* [Problem statement] Please transcribe exactly the line that holds "Click the Finder Tool crosshair icon" and all lines that follow it to the end of the records below, omitting any pictures.
□ □ □ □ □ □ □
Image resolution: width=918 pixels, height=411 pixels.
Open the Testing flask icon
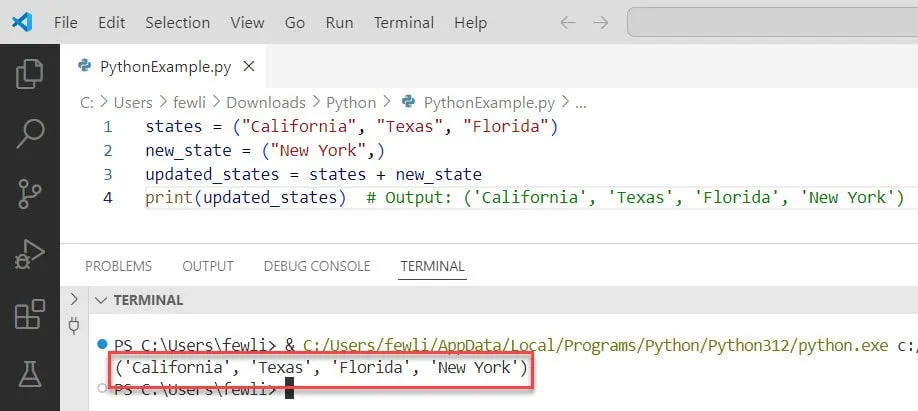coord(30,376)
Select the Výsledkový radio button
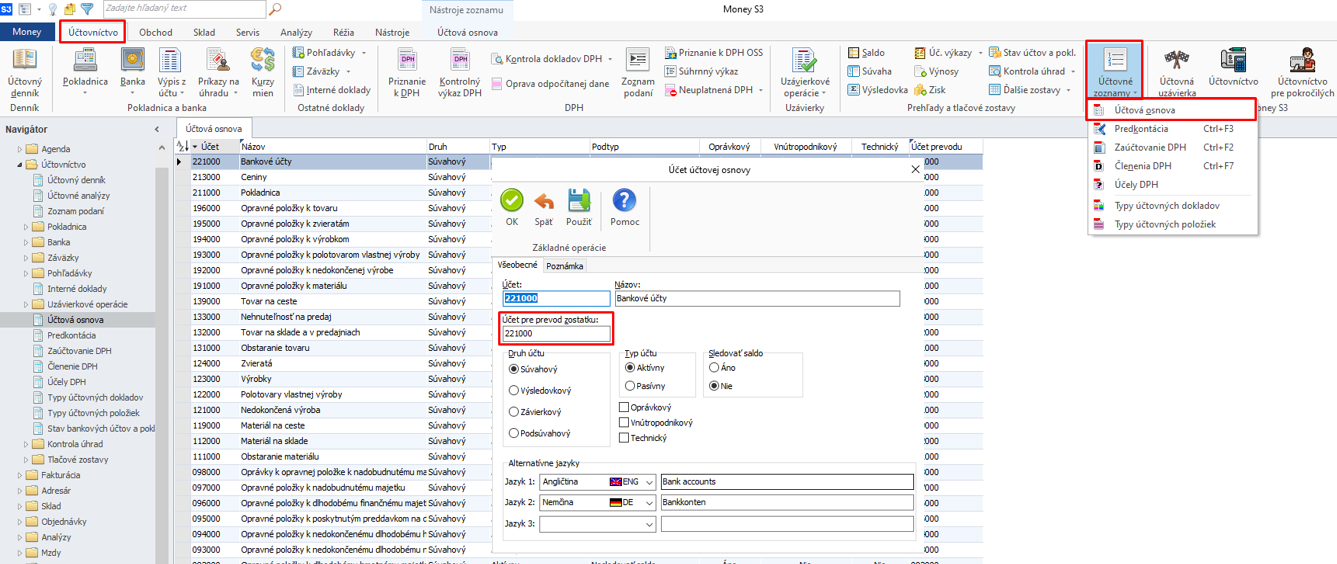This screenshot has height=564, width=1337. click(515, 391)
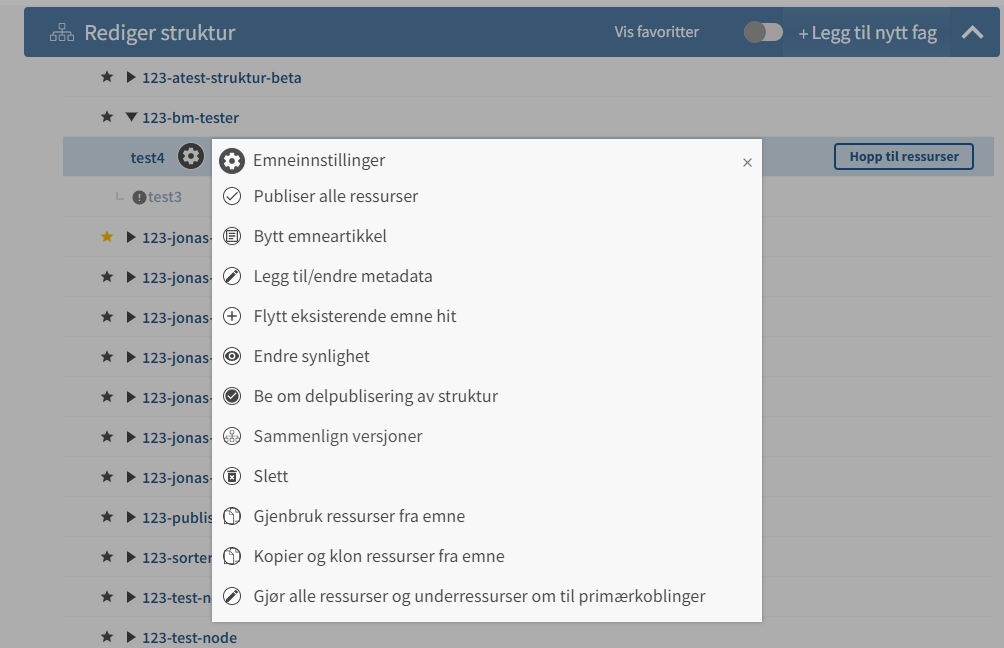Close the Emneinnstillinger menu with X
Image resolution: width=1004 pixels, height=648 pixels.
[747, 163]
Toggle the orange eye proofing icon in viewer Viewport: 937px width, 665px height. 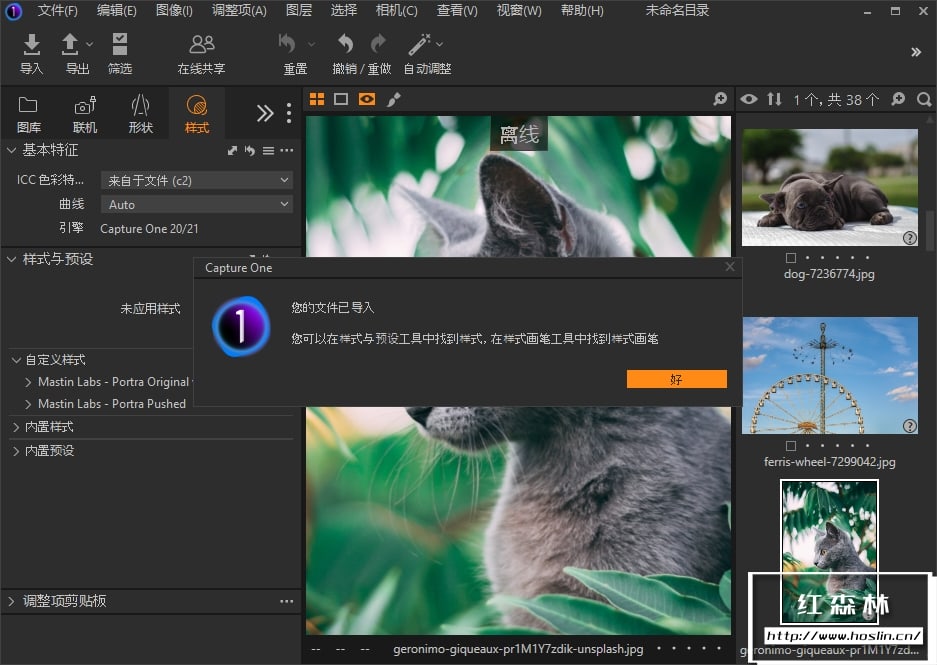[x=367, y=99]
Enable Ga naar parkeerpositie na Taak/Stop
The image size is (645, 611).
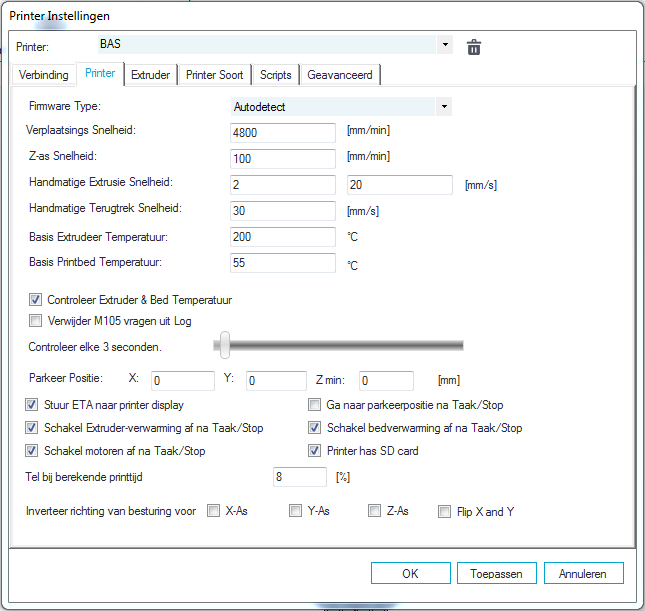(x=315, y=405)
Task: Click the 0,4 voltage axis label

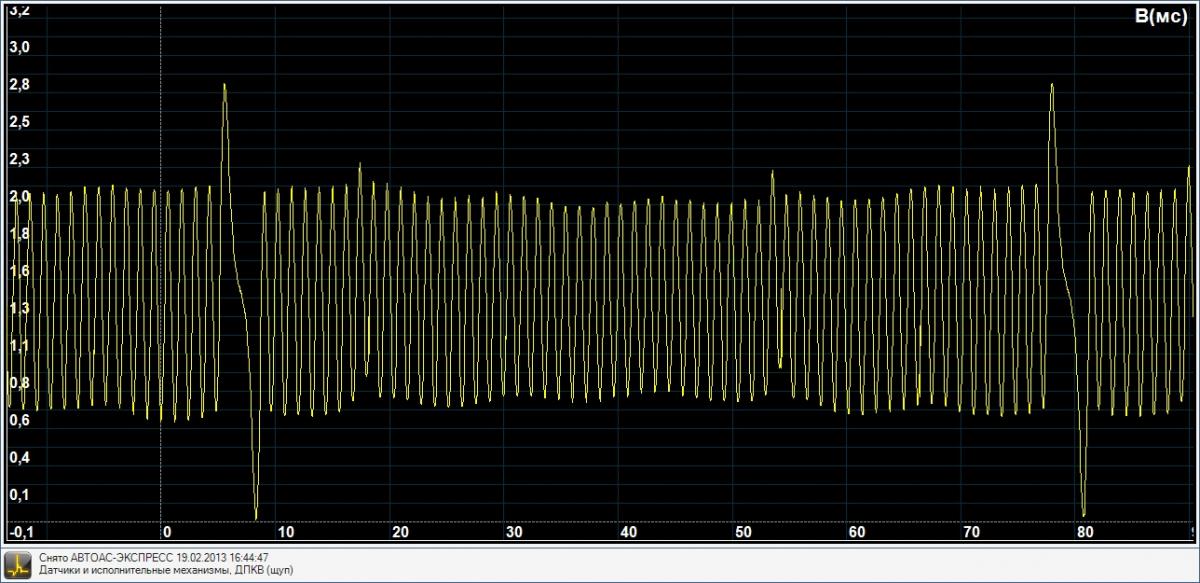Action: [19, 457]
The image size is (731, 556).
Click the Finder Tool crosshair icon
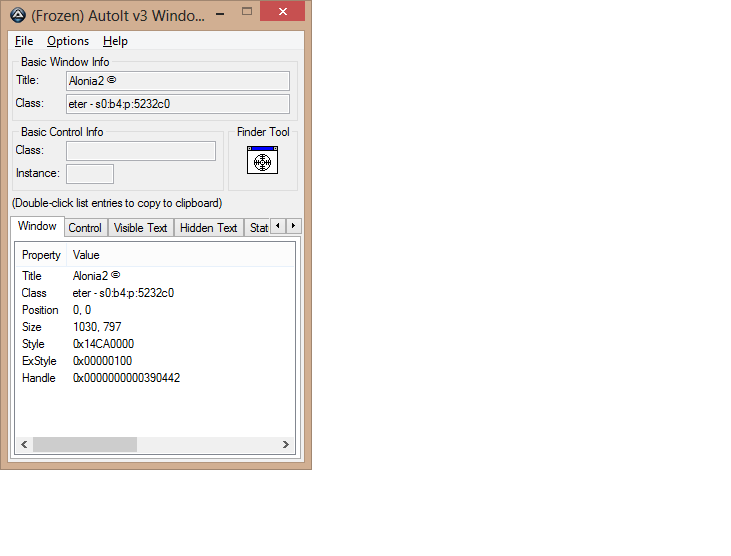262,160

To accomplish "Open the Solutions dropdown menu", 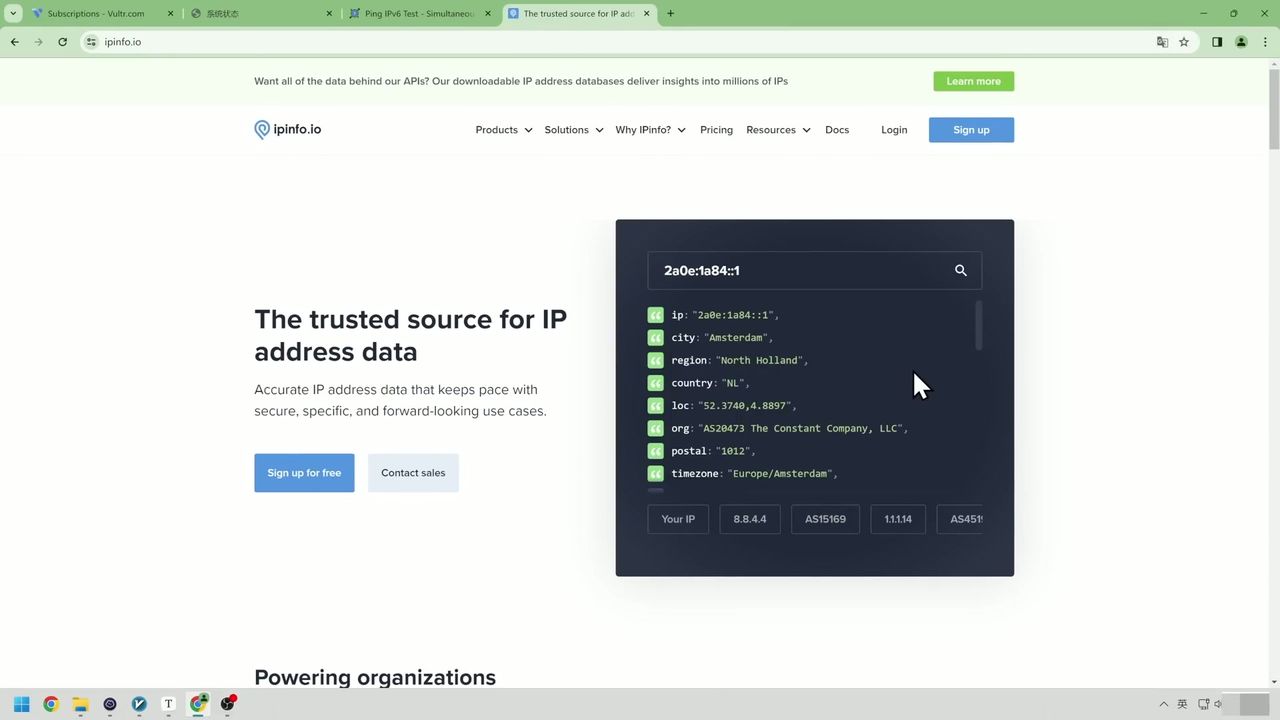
□ □ □ □ □ □ □
* [Exercise result]
Click the Finder Tool crosshair icon
262,160

To accomplish "Open the Solutions dropdown menu", 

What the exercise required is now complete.